The possibility that it may prefer its activities, institutions and organizations to its ends represents an even greater danger. Revolutionary ends may be threatened by revolutionary means even more than by actual conditions. Therefore a break with the past in the name of the radical ends is frequently not so radical as it seems: the revolutionary movement makes an absolute of itself and fosters the great historical illusion. This factor; generally not taken into account when revolutionary movements try to anticipate the final outcome of their efforts. Thus some great revolutions have been defeated by the operation of this factor rather than by their enemies.

The emancipation of revolutionary means from the assigned ends and their finalization are a form of alienation: the revolutionary activity and its creations escape from the control of revolutionaries and begin to rule over them.

Unfortunately, the press of the finalization of means and the instrumentalization of ends is usually already well advanced by the time a greater number of revolutionaries begin to notice it. The observation that their own movement creates the same kind of evil as the world they had rebelled against is for them a source of utter dismay. It leads them either to disappointment, or to rationalization, or, more rarely, to rebellion. As a rule, the rebel is eliminated politically, and sometimes physically as well. Others are unable to live and act for a long period with the awareness of the rift between [34/35] their own words (ends) and actions (means). Thus, for the most part, they regain the certainty in the essential harmony between the real and the verbal revolutionary teleology, and revert to the belief in the essential agreement of the former with revolutionary ethics. The most obvious betrayals of the proclaimed ends are usually justified by their claim that the temporary use of unfortunate means has been made inevitable. On the ideological level, the means are still relativized in relation to ends, but this only conceals their finalization in practice. The concept of the "transitional period" is admirably suited for rationalization. For many people this period permits temporary moral unscrupulousness. On the contrary, socialism is obliged to realize some of the elements of the future period‑communism‑which it is assumed to precede and lead to.

It seems that the theory of the unconscious should be more extensively applied to revolutionary groups. The phenomenon of inversion of means and ends suggests that from the beginning subconscious ends were hidden behind the conscious ones. The conscious ends whose axis is the ideal of the classless and stateless society serve in those cases to conceal the subconscious desire of the movement (or of its part) to make its power absolute. Some Marxists had unintentionally made this easier by giving simplified and ultimately incorrect definitions of the goal of the socialist revolution, e.g., "the goal of the revolution is the seizure of power".

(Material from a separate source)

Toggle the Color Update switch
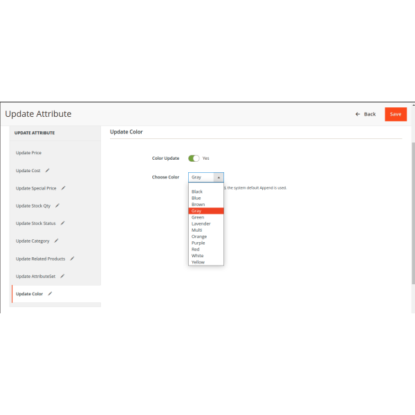 coord(194,158)
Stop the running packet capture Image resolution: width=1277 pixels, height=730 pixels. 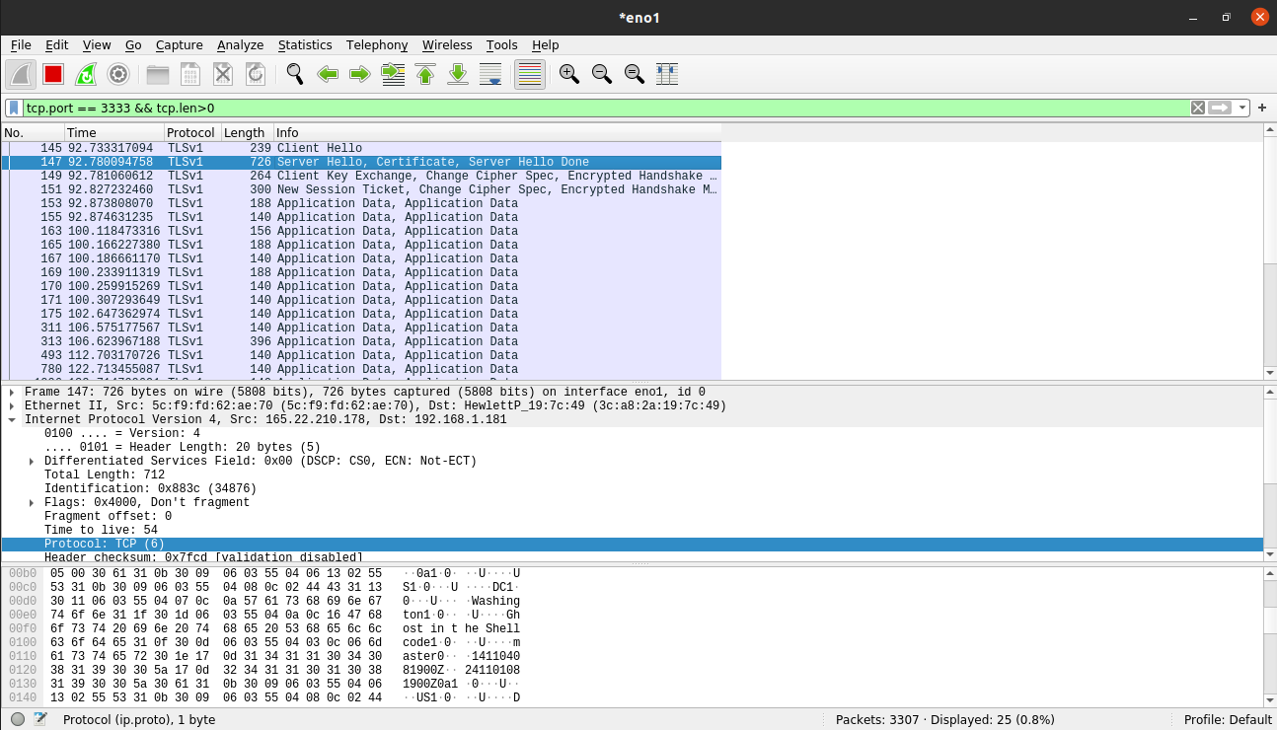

If a communist party degenerates, this is as a rule concealed with the help of ultimate ends. On the other hand. the original ends of the workers' movement are usually openly abandoned by social democrats, whose struggle completely concentrates on what formerly were only means. It is hardly possible to find a more sincere statement than Bernstein's: "The movement is everything‑the ends are nothing". Where the positivistic interpretation of Marxism had prevailed, as it was the case with the social democrats of the Second International, the revolutionary humanistic ends were abandoned. The rationalization was achieved here mainly by insistence on "political realism".

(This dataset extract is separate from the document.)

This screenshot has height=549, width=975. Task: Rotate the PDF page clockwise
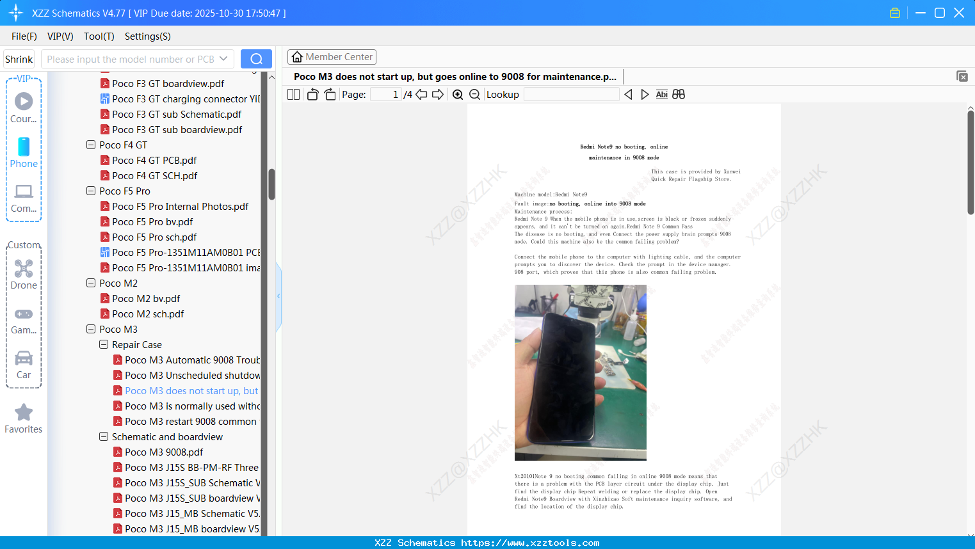coord(329,94)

Stalinists pervert the humanistic revolutionary ends, while the opportunist completely ignore them. But the ultimate outcome is common to both: exclusive concern with [35/36] political means and their finalization. One should bear in mind, however, that for the opportunists this process has been completed before they eventually rise to power, while for the Stalinists it usually begins after the power has been seized. Thus to the degenerated communists, too, the ends are nothing and the movement is everything (although only implicitly). Their ultimate‑although probably unconscious‑end is the same as the opportunists': to take power.

It is instructive to trace the way in which the utopian humanism of revolutionaries may also lead to the finalization of means. I take "Utopianism" here to mean an excessive orientation to ends, such that the existence of appropriate means is considered irrelevant to the adoption of ends. Frequent consequences of Utopianism are independence, alienation and tyranny of means. When the ends show themselves in irreconcilable conflict with reality, the revolutionaries either become passive, and may even come to accept nihilism, or they try willfully to impose the ends on reality. Of course, there is also a third possibility: the abandonment of the utopian elements in the ends without the abandonment of the essentials of the humanistic programme.

For the organization which stubbornly tries to realize utopian ends there is only one solution: politics at any cost. Brutality of means increases with the difficulties that prevent the realization of ends and vice versa: the extreme harshness of means has to be justified by invoking extremely utopian ends. The degenerated Utopian thus succumbs to fanaticism and completely ignores the real historical possibilities.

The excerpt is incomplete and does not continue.